Pellegrini and Figueroa Alcorta had taken note of the teachings of the radical Revolution of 1905, and promoted a Law of Oblivion, to grant amnesty to the radicals exiled in Montevideo and Santiago, who were in hiding or imprisoned. On June 11, in his last speech, he denounced the errors and excesses of a declining political regime:
The only thing that has been forgotten and forgotten is the lessons of our history, our sad experience. It is forgotten that this is the fifth amnesty law that is dictated in a few years and that the facts happen with a painful regularity: rebellion, repression, forgiveness... It's in everyone's consciousness that this amnesty is supposed to be the last one, it won't be the last one. Maybe very soon, the penultimate. And why, Mr. President?

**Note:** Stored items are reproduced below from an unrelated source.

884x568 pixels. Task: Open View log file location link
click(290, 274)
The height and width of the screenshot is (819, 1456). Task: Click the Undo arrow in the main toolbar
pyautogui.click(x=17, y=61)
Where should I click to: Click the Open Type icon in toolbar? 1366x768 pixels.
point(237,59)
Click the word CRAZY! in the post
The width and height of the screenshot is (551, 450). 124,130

Because the causes of these events remain and not only in all their integrity, but are compounded every day.
During the last years of his life, he tried to adapt the PAN to the political changes that were taking place in the country. To achieve this, he was convinced that it was necessary to carry out a reform in electoral practices. But his early death, in Buenos Aires, on July 17, 1906 at the age of 59, did not surprise his friends and colleagues, due to the deterioration of his health, but produced a deep national impact due to the expectations generated around him. the need for electoral reform, and created a political vacuum that would later be filled by Roque Sáenz Peña, considered his political heir, who projected the secret ballot electoral reform that would lead Hipólito Yrigoyen to the presidency in 1916. However, Sáenz Peña died in 1914.
In his tomb in La Recoleta Cemetery, President Figueroa Alcorta, already enrolled in a reformist position, found the perfect note in his elegy:
Let's learn the ranks, because the strongest fell.
Tributes
In addition to various monuments and streets named after him, he has given his name to three Argentine towns (Pellegrini -Buenos Aires province- and Colonia Carlos Pellegrini -Corrientes province- Carlos Pellegrini -Santa Fe province), the Torre Unión Industrial Argentina, the Superior School of Commerce that he himself founded in 1890, the Carlos Pellegrini Grand Prize, and also a subway station on line B bears his name.

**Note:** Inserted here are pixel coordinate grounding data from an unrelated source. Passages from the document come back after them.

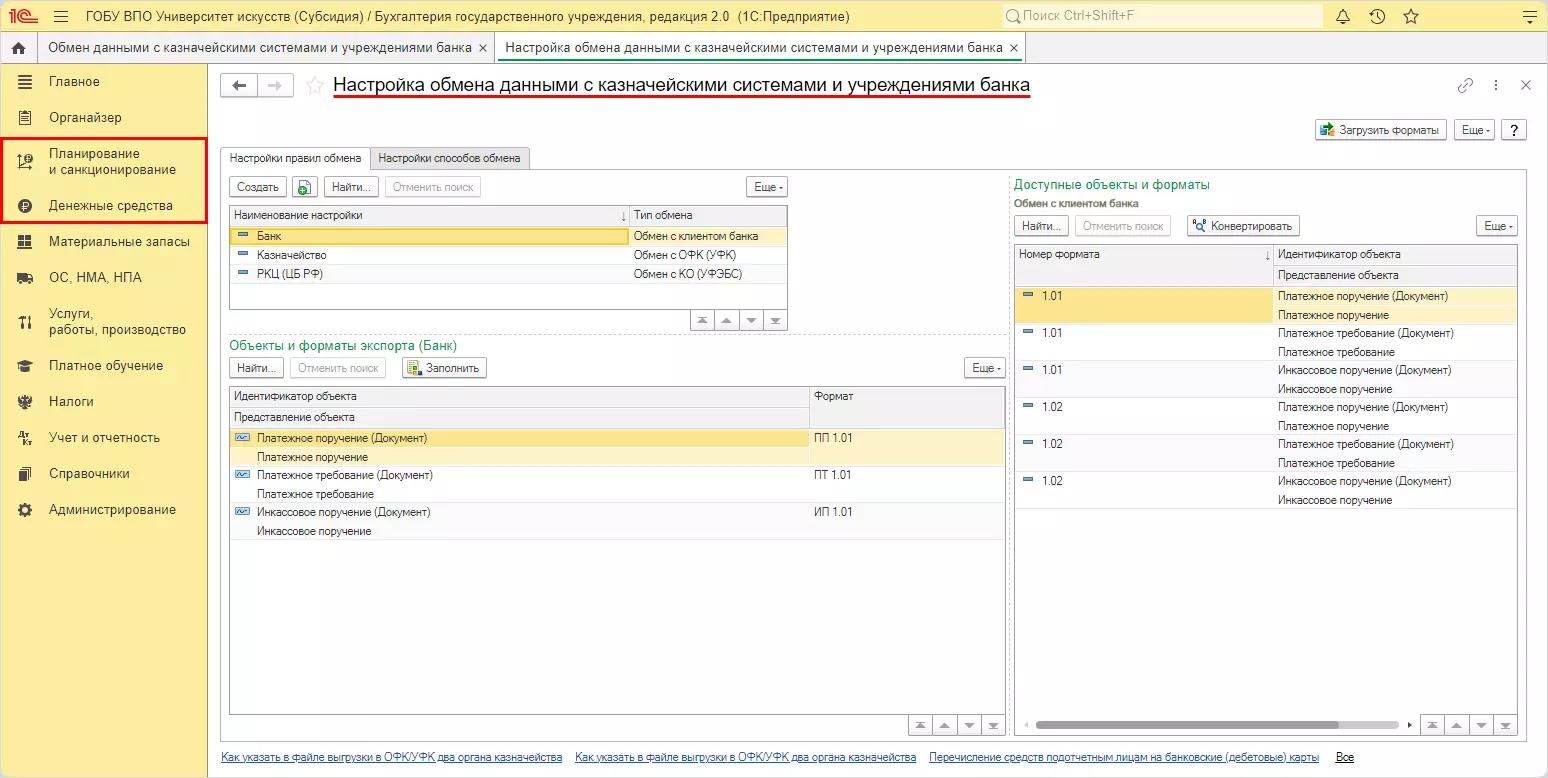Open link Перечисление средств подотчетным лицам
This screenshot has height=778, width=1548.
coord(1123,757)
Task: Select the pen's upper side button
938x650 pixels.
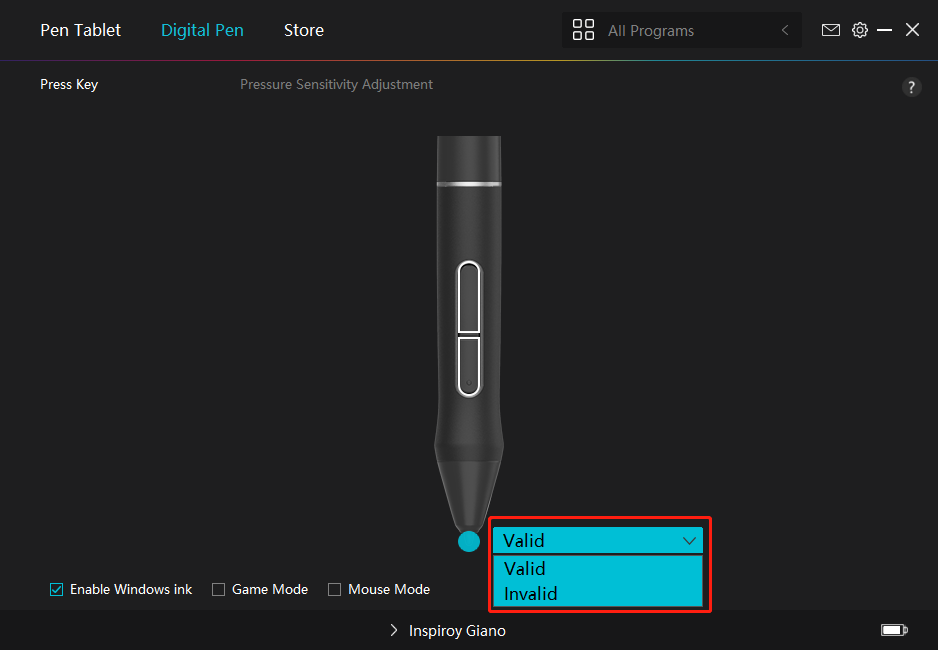Action: coord(469,297)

A square at the beginning of Avenida Alvear bears his name, it also has a monument made of Carrara marble and bronze by the French sculptor Félix Coutan.
between 1989 and 1991 it appeared on the 10,000 Austral bill. Later, and as a result of the enactment of the Austral Convertibility Law, the current Argentine peso was created, and it was chosen to illustrate the bill (Navy blue color) of a weight of the first series was the image of Carlos Pellegrini, until it was withdrawn from circulation in 1994.